ATI sees strong aerospace demand as production ramps and next-gen engines boost alloy content per engine.
ATI plans $220-$240M CapEx in 2026 for proprietary engine alloys while targeting higher cash flow and EBITDA.
ATI Inc.’s (ATI - Free Report) shares have surged 44.8% in the past three months, outperforming the Zacks Aerospace - Defense Equipment industry’s growth of 15.6% and the S&P 500’s decrease of 0.6%. The rally has been driven by a robust demand environment that aids volume growth and pricing. Strategic capital expenditures to improve efficiency and drive growth have also been pushing ATI prospects higher.
ATI’s peers, Carpenter Technology Corporation (CRS - Free Report) and Howmet Aerospace Inc. (HWM - Free Report) , have gained 26.1% and 27.6%, respectively, over the same period.

> [Raw data]:
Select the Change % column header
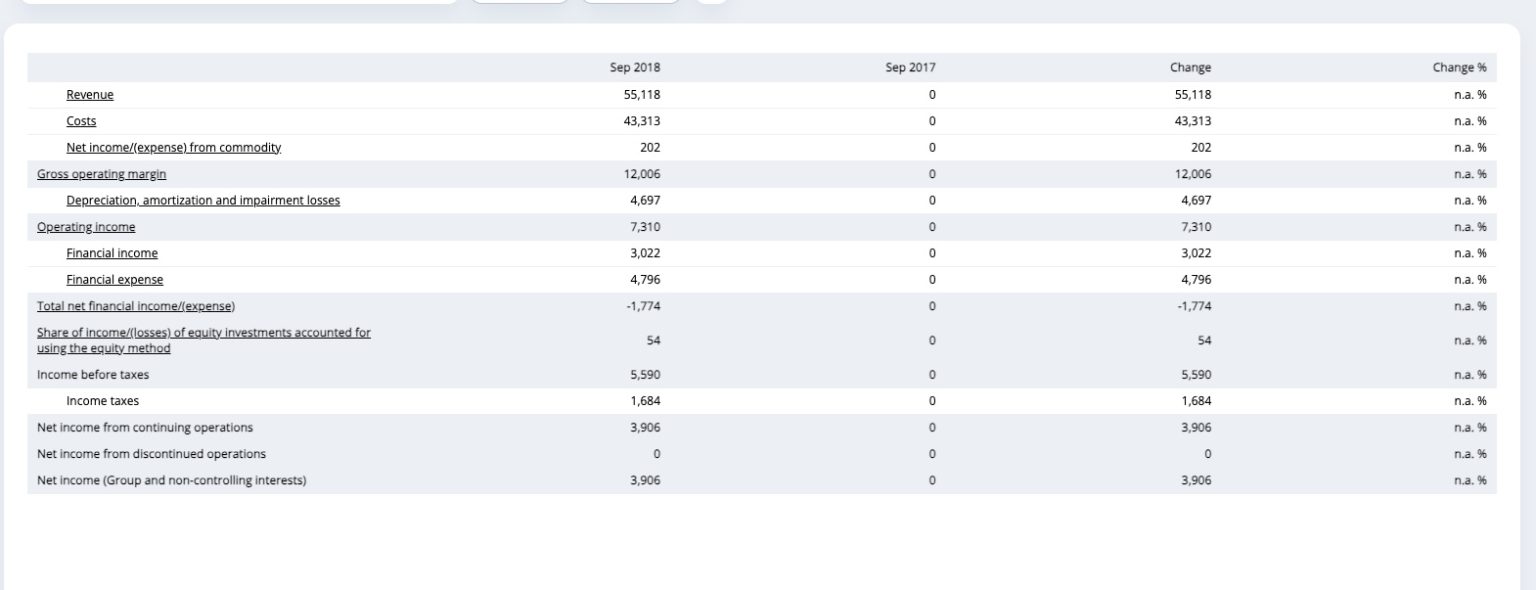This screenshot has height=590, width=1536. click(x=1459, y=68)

--

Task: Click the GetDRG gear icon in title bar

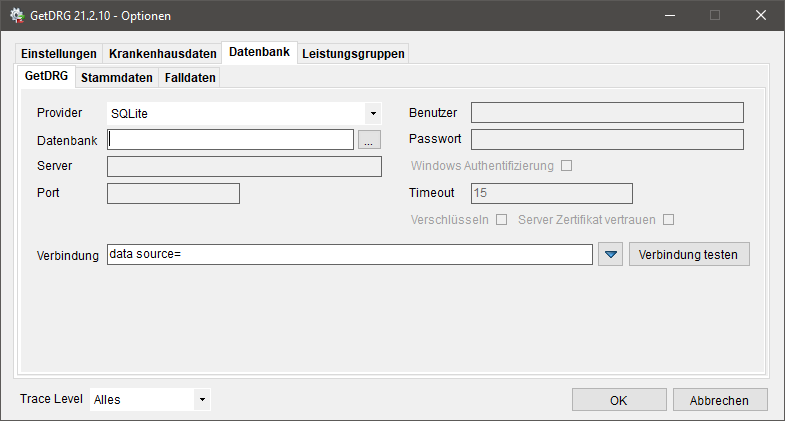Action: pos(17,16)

---

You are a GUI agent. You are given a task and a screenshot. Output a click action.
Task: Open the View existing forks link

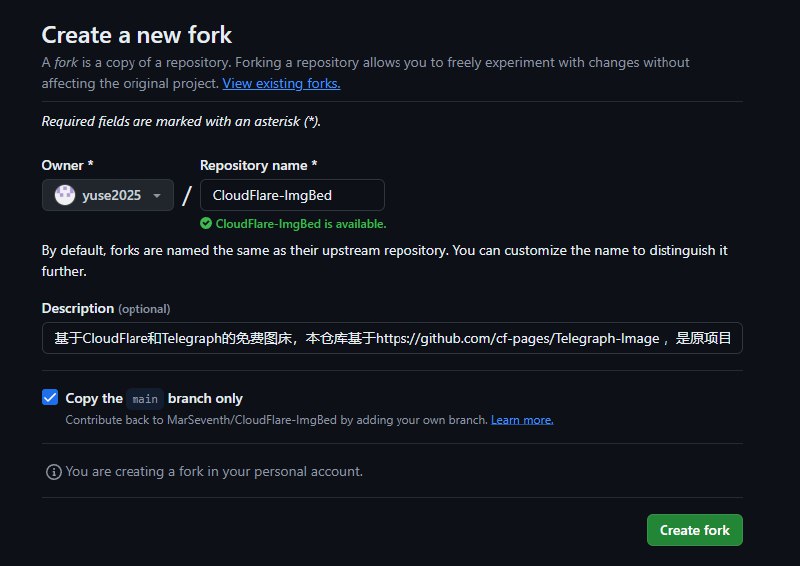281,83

> [Problems and tasks]:
1: List every percentage figure given in the article on ATI's share performance.
2: Pick up the article on ATI's share performance after its final sentence and carry it forward.

> [Answer set]:
1: 44.8%, 15.6%, 0.6%, 26.1%, 27.6%

2:
ATI’s 3-Month Price Performance
Image Source: Zacks Investment Research
ATI Trades Above 50-Day SMA
Technical indicators show that ATI is currently trading above its 200-day simple moving average (SMA) and 50-day SMA. Following a golden crossover on May 27, 2025, the 50-day SMA is reading higher than the 200-day SMA, indicating a bullish trend.
Image Source: Zacks Investment Research
Let’s take a look at ATI’s fundamentals to analyze the stock better.
ATI Rides on Strong Aerospace Demand & Strategic CapEx
With increased order activity, ATI’s demand scenario is showing signs of further growth in the core markets. As the commercial aerospace segment witnesses a production ramp in the narrow-body and wide-body platforms, it directly induces higher demand for ATI's proprietary alloys, forgings and specialty materials. A shift toward next-gen engines is also accelerating the required content from ATI per engine. Demand is also up for sustained growth as governmental spend across naval, air, missile and ground systems is increasing, resulting in higher demand for alloys like C103 and titanium 64 across multiple programs.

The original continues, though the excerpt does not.